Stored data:

——————

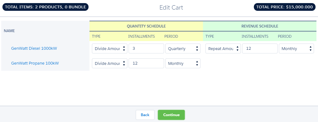Open Diesel quantity schedule Type dropdown
318x122 pixels.
click(109, 48)
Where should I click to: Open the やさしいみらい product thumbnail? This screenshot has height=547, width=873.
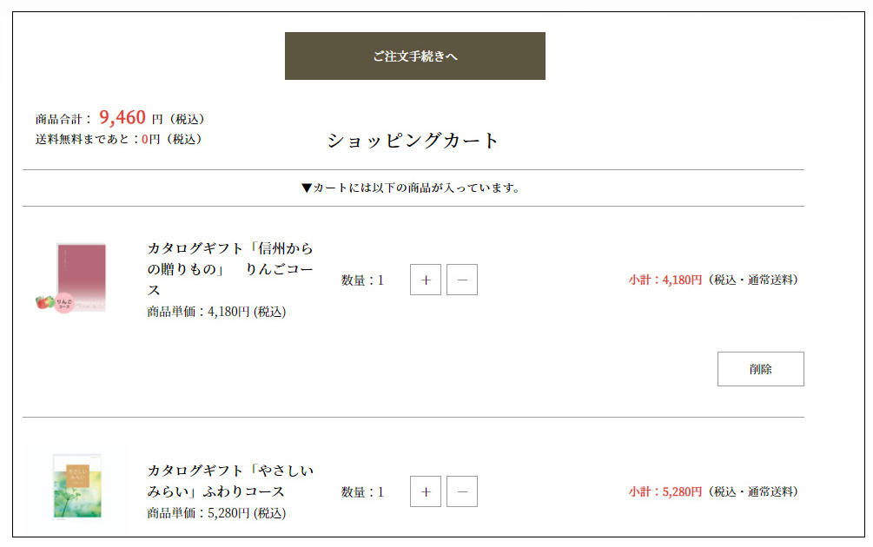click(x=76, y=486)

——————

ABOUT THIS EXERCISE |
Could you transcribe exactly the lines from the one with "Where should I" through the end of the data, both ends included, and nothing else, skipping the pictures?

PROBLEM SOLUTION |
Where should I click to: Open the やさしいみらい product thumbnail? This screenshot has height=547, width=873.
click(x=76, y=486)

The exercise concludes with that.